At the same time, the team also made the surprising discovery that endocan interacts with a receptor on glioblastoma cells called PDGFRA, activating pathways that promote tumor growth and resistance to standard treatments. They found that tumors with high levels of endocan are more resistant to radiation therapy, one of the primary treatments for glioblastoma.

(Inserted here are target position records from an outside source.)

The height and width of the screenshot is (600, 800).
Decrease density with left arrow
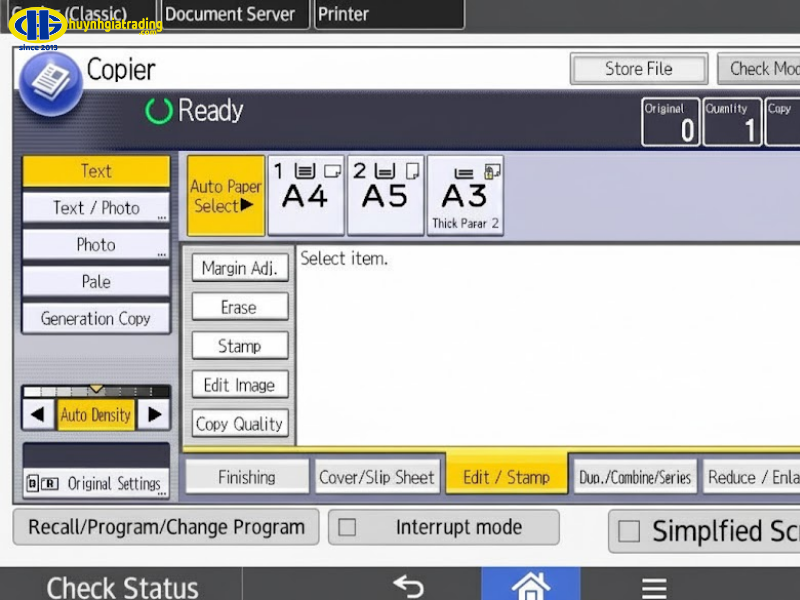pyautogui.click(x=38, y=414)
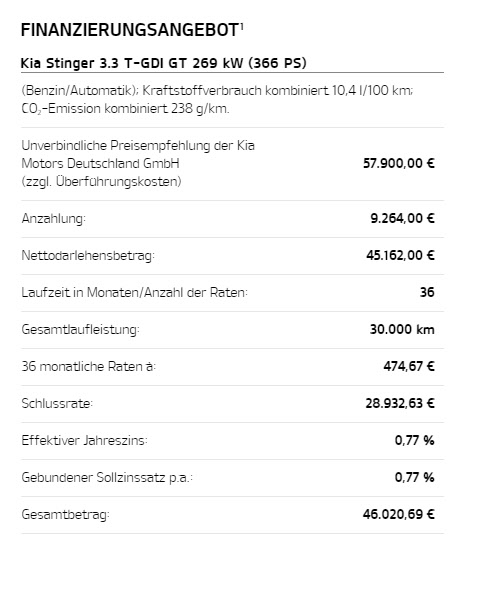Viewport: 482px width, 591px height.
Task: Click the Effektiver Jahreszins label
Action: pos(84,440)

The researchers then demonstrated that blocking endocan’s interaction with PDGFRA using the targeted therapy drug ponatinib extended survival in preclinical models and improved the response to radiation therapy. These findings suggest that targeting endocan directly or disrupting its signaling pathways could open the door to new therapeutic strategies for glioblastoma.

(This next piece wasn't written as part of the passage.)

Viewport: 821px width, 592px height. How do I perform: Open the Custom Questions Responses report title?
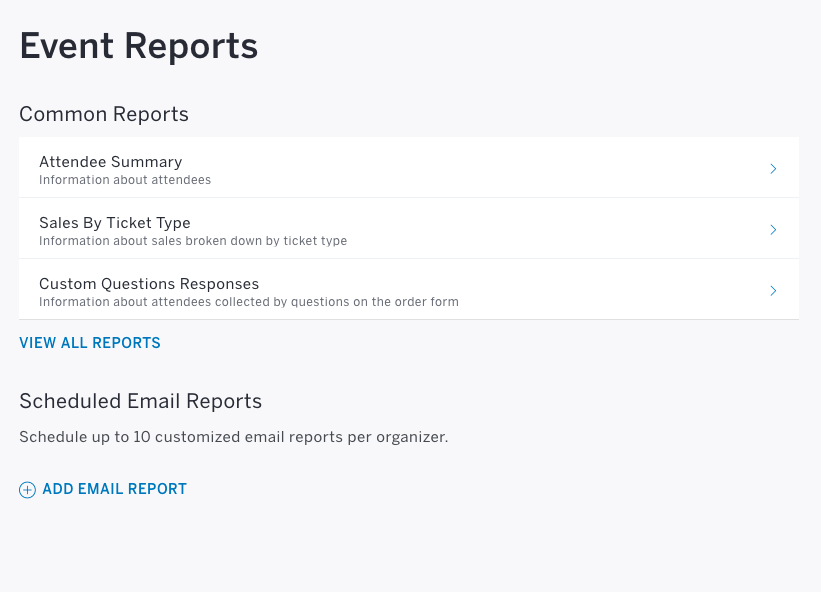149,284
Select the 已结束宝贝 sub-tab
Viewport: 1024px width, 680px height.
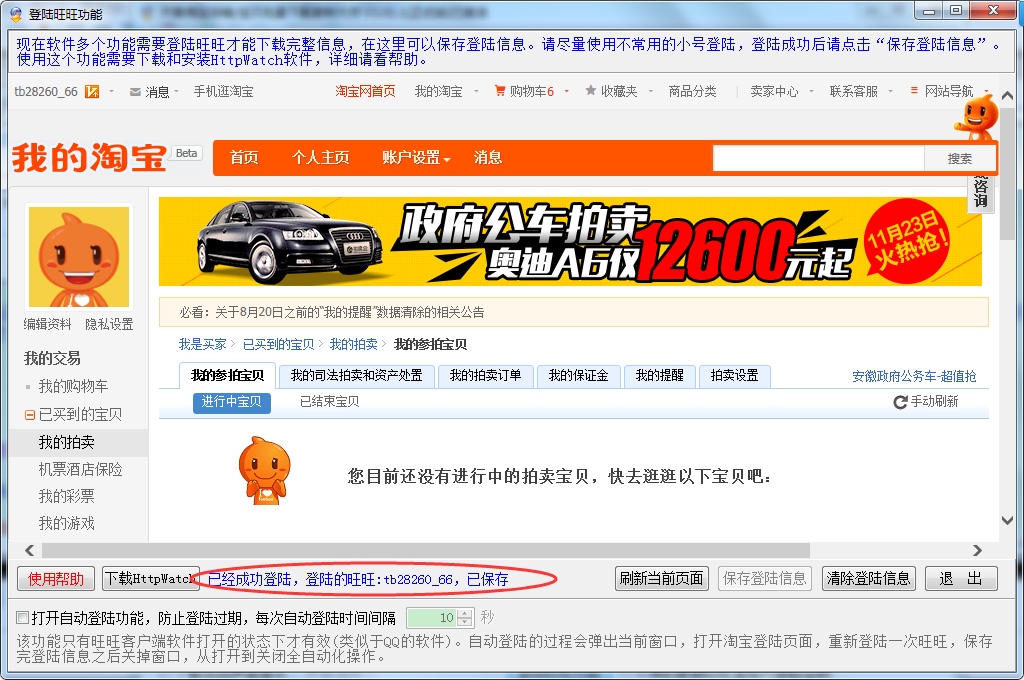point(329,402)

Importantly, the study also connects endocan’s actions to cMyc, a protein pivotal in many cancers but difficult to target directly. "Inhibiting the endocan-PDGFRA axis may provide an indirect way to disrupt cMyc’s role in glioblastoma," said Kornblum.
Future research will focus on validating these findings in human tumors, particularly the cells at the infiltrative edge of glioblastomas. Additionally, the team plans to investigate whether targeting endocan can improve responses to radiation treatment.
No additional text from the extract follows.